By Al Stewart
With a keen eye for detail, a treasure trove of heartwarming stories and an obvious passion for the music, James Garner’s Tribute to Johnny Cash brought an enthusiastic audience to their feet at the Arcadia Performing Arts Center Saturday night.
The 90-minute show, June 22, loving recalled the legendary singer’s career, as Garner and his three-piece band offered the hits and even some of the “deep catalog” material that made Johnny Cash famous. Between songs, little-known anecdotes about his life and career were shared with wit and affection.
Polished, poised and dressed, of course, entirely in black, the 40 year-old Garner faithful recreated the “Man in Black’s” commanding stage presence. Singing, at times, with that same look of fiery intensity, he mimicked the exact way Cash would hold aloft his Martin guitar. The Hanford, Calif. native also spoke with a humility and grace reminiscent of Cash, even if not exactly in the same powerful baritone and southern twang as the singer, who hailed from Kingsland, Ark.
Having presented this highly entraining and informative tribute over 500 times, including the two California state prison where Cash once preformed, Garner’s command of the subject is exemplary. Even the most devoted fans of Cash, who died in 2003 at age 71, likely learned a good bit about this American icon.
For example, his 1970 hit about being down and out, “Sunday Mornin’ Comin’ Down,” was written by a janitor at Columbia Recording Studios who slipped it to Cash in the hopes he would consider it. Garner noted that Cash was told to change the line, “I’m wishing Lord that I was stoned” when he performed it on his TV show, but he refused to do so.
“The janitor’s name was ‘Kris Kristofferson,’” Garner told the audience, bringing laughter and applause; he added that Saturday’s show also happened to fall on Kristofferson’ 83rd birthday.
As it turns out, the biggest hit of Cash’s career came in 1969 when he spontaneously improvised a version of a smart-aleck’s poem called “A Boy Named Sue.” As Garner recounted it, Cash told his band to follow along as best they could as he sang the poem reading it from a slip of paper. The setting was San Quentin State Prison and the enthusiastic response from the audience of inmates helped make the song Cash’s biggest hit on the Billboard Hot 100 chart.
The three very able musicians supporting Garner were clearly up to the task of recreating the sound and look of Cash’s longtime band, the Tennessee Three. Indeed, Denny Colleret on lead guitar, Nick Auriemmo drumming and Bass player Rick Duncan are undoubtedly a major reason the tribute has been thrilling fans of Johnny Cash for over a decade.

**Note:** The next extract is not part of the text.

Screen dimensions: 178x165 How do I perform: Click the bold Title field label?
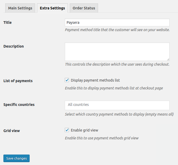8,22
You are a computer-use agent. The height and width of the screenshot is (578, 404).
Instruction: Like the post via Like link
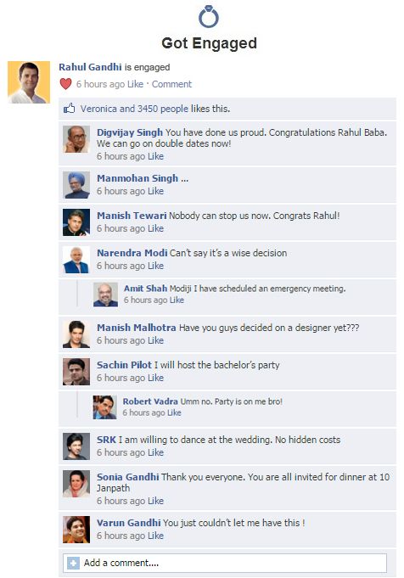pos(135,84)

The fans in Arcadia where thrilled when, at the close of the show, Garner launched into an old novelty song that was recorded in 1996 by Cash called, “I’ve Been Everywhere.” An extraordinarily difficult song to sing—or even commit to memory—the lyrics include a rapid-fire roll call of dozens of towns, cities and countries. While versions have been written for other countries, singers who can perform this song as flawless as Garner did are a rarity.
Called out for an encore, Garner and his band revised a medley of the hits including “Folsom Prison Blues,” the song that opened the show. Gracious and clearly moved by the warm reception, Garner closed by saying, “God blues you folks and God bless Johnny Cash.”
The show was also billed as the second annual Arcadia Americana Festival. In 2018, Arcadia PAC launched the event with a show from “Krazy Kirk and the Hillbillies.”